Pero siempre remontan el vuelo, a veces en la misma tonada: canciones dentro de canciones, como muñecas rusas. Porque sus temas tienen diferentes pasajes, variaciones y, casi siempre, terminan en lo alto, como sucede con ‘Cindy tastes of barbecue’. Sus canciones llegan por lo bien que están tocadas, por lo bien que las trabajan y por su brillante interpretación instrumental. Así sucede cuando sueltan trallazos como ‘Slash your tire’ en los que las progresiones de acordes y los solos marcan de la casa refulgen con intensidad.

Estamos, según ellos, en el comienzo del “mini tour” porque consideran este paso por 6 ciudades españolas como una gira en sí misma y no como una continuación de la anterior (el mes pasado actuaron en EE. UU.). Y puede ser que hayan reseteado de verdad porque, en alguna canción que otra, se muestran dubitativos antes de atacarlas e, incluso, reinician alguna ejecución tras su comienzo. Pero nada afecta a su interpretación o al sonido, que continúa a un nivel muy alto.

Realmente, voz al margen, la única pega que se puede poner es a la iluminación; acaso la peor de la que he sido testigo. Elección de colores inopinada, focos que cegaban al respetable en numerosas ocasiones y absoluta falta de sincronía con lo que se escuchaba por los altavoces, que era magnífico; y, al fin y al cabo, eso es lo importante.

Así, tras una hora y media de concierto, atacaron ’23 minutes in Brussels’ con evidente aroma de pausa y un largo cierre. Breve despedida y salida del escenario escaleras arriba (curiosidades de la sala) ovacionados por los presentes, que no tuvimos que esperar mucho antes de que bajaran.

Con los bises, en los que la Velvet y Television, sus referencias fetiche, se hicieron carne mientras versionaban ‘Femme Fatale’, con Britta emulando a Nico, y la insuperable ‘Marquee moon’, que suena como la de los originales. El año comenzó con la despedida de Tom Verlaine y casi se cierra escuchando a sus alumnos más aventajados. Fue, curiosamente, el único momento en que la hierática audiencia se agitó un poco.
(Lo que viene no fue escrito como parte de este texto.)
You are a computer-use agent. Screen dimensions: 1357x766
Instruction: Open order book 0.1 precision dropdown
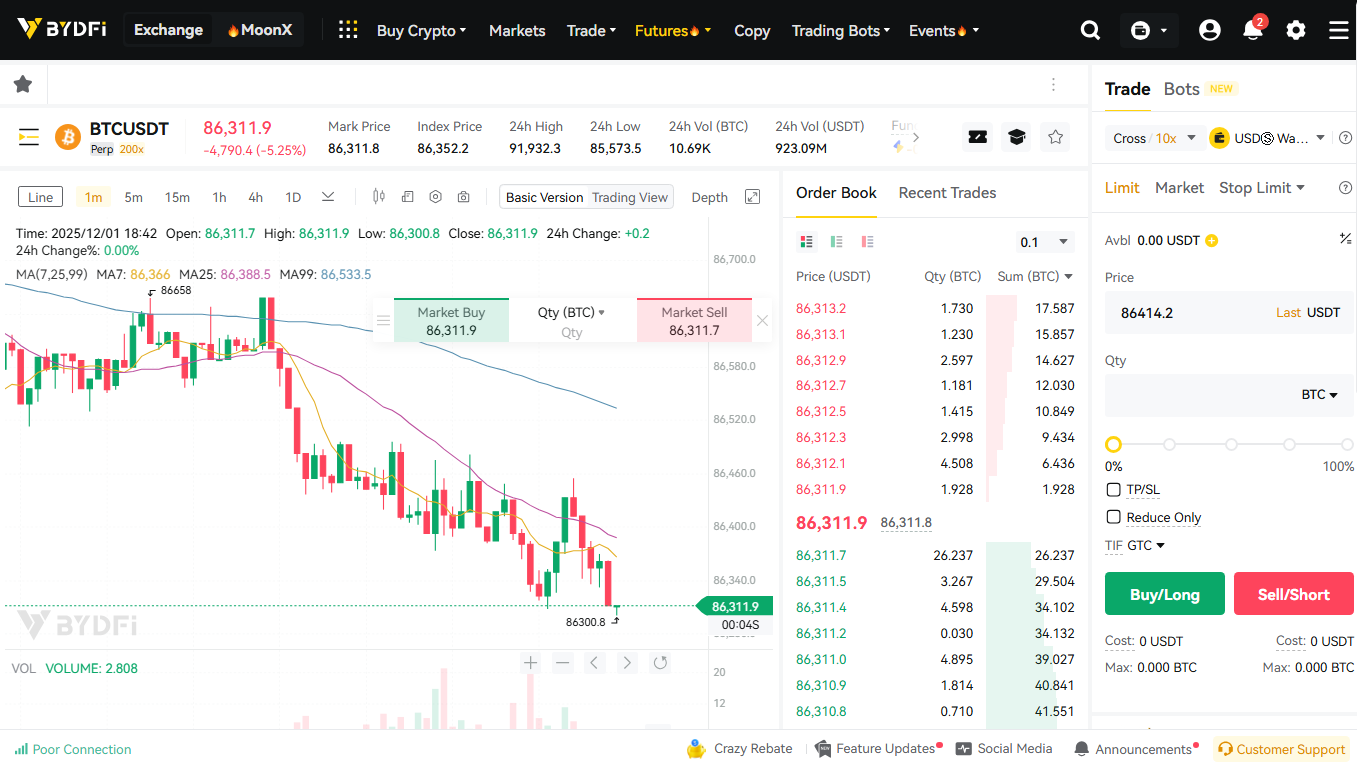pyautogui.click(x=1045, y=242)
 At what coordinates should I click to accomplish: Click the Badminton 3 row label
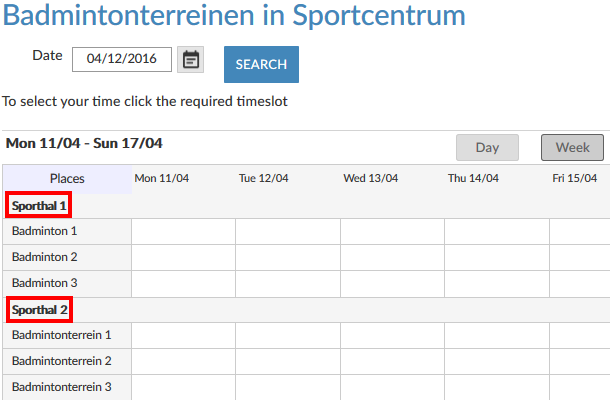click(45, 283)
Con una despedida más lenta que la anterior por su parte, y más cálida y efusiva aún por la nuestra, terminó esta experiencia con Luna, que demostraron ser una banda de muchos kilates, formada por músicos de enorme talento. Un grupo a la altura de su coherente trayectoria, que escogió hacer música para una inmensa pero leal minoría.